Logo de cara, o que eu imagino que a comunidade queira de fato da CBRu é que a entidade anuncie umas dezenas de escolinhas de rugby pelo país, principalmente nas regiões Norte e Nordeste, e que se responsabilize pelo desenvolvimento da base, igual como faz com a seleções adultas. E, assim que o jogador atingir 20 anos, ele seja encaminhado para um dos clubes próximos.
E o que eu imagino que a CBRu quer de fato é que os clubes tenham estrutura com sede própria, uma gama de profissionais com método pedagógico completo para trabalhar o desenvolvimento do rugby num raio de 20km da sede, onde fique responsável desde o infantil até o adulto. Como é na Argentina, principal exemplo que tenta se espelhar.
Ok, justo. Resta saber como chegar lá: em quanto tempo e quem pagaria por isso. E, lógico, quem iria estruturar os métodos de ensino e programas pedagógicos?
E a partir daí, chegamos onde estamos hoje, um descompasso entre as realidades do alto rendimento e do rugby da comunidade. Sem jogos oficiais por quase dois anos, restou em evidência apenas os jogos das seleções brasileiras e Cobras. O assunto ao longo dos últimos meses foi canalizado para algumas críticas e análises sobre como as seleções jogaram seus torneios… E claro, sobre como não tinha mais jogadores para jogar um pré-olímpico.
Curiosamente o ponto em comum nas críticas são as categorias de base, mas até então não parecia que ninguém queria assumir ou entender de quem seria a responsabilidade… Até este final de semana, quando houve o Congresso Nacional das Categorias de Base.
Por mais importante que tenha sido a iniciativa e por mais que tenha tido algumas boas discussões, ainda os debates são travados com certo tom generalista.

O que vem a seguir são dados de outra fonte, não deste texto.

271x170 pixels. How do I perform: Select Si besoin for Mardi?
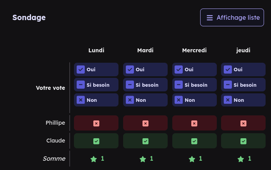[x=145, y=85]
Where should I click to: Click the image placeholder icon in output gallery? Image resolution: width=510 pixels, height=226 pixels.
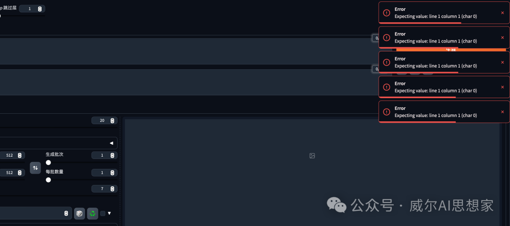(312, 156)
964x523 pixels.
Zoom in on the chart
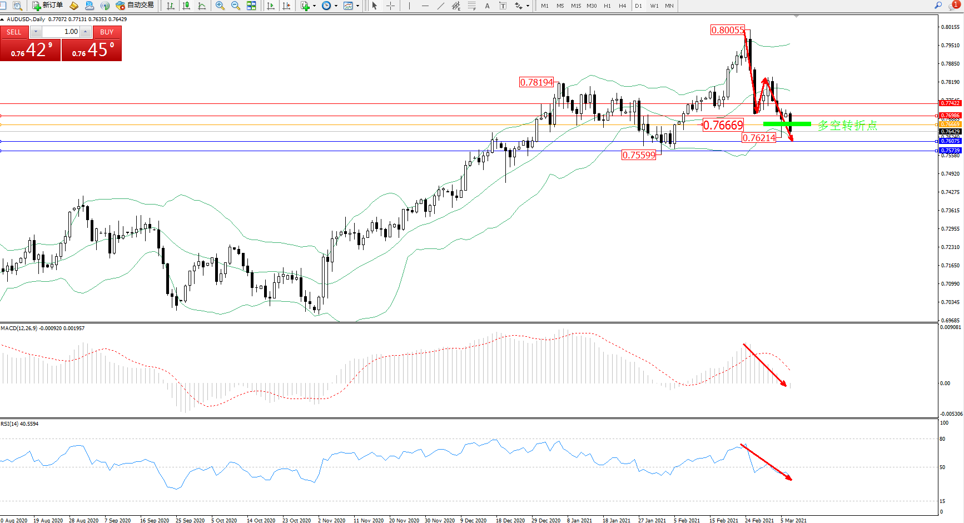tap(220, 6)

Independente do tema ser rugby ou não, quem é formado em educação física (os professores nas escolas e alguns dos treinadores de clubes) já passam ao longo de suas formações por boa parte daquilo que foi discutido no Congresso. E talvez sem saber verbalizar tudo, quem trabalha com treinamento sabe o que se passa nos bastidores sobre como tentar aprimorar seus treinos, torná-lo atrativo a novatos e garantir a retenção de jogadores. Ao menos deveria saber.
Você vai se perguntar: eu achei que não precisava acontecer o Congresso? Muito pelo contrário! Se não houver congressos deste tipo programado pelos próximos anos (e a agenda de congressos já tem que ser pensada até, sei lá, 2050!), aí sim vou achar que foi suor mal aproveitado. Precisávamos começar de alguma forma! É essencial sim ter congressos como este.
Escrevi anos atrás por aqui um artigo sobre como o Futebol Americano está dando um chapéu no rugby neste quesito. O evento ocorre desde 2017 e, por lá, se uma visão apresentada é certa ou errada, não é importante realmente. O ponto é que ela é discutida por todos para tentar chegar em sua melhor versão possível e, assim, evoluir o conhecimento geral. Sem essa de esconder o jogo com medo de usarem o conhecimento contra.
No nosso rugby dá pra contar nos dedos treinadores que deixaram de copiar os treinos e exercícios que faziam enquanto jogadores para optar por algo mais moderno que represente o que é o rugby dos anos 2020, além de todo conhecimento acumulado sobre físico e dados do jogo que vem sendo publicado no meio acadêmico nos últimos 15 anos. Este certamente é o ponto que foi falado no Congresso mais importante: basear seus treinos no conhecimento científico atual.
Quem viu a minha série “Mamute Drops Show” no canal do Youtube do Portal do Rugby percebe que minha vibe é tentar explicar rugby, não a vontade que teve pra determinar o resultado. É sobre o jogo com alguns pontos técnico/táticos e parâmetros de desempenho para justificar o comportamento geral com base nos fundamentos táticos de ataque e defesa mais usadas hoje e tendo em mente a carga de desempenho que os jogadores executam dentro do 7s, XV e League.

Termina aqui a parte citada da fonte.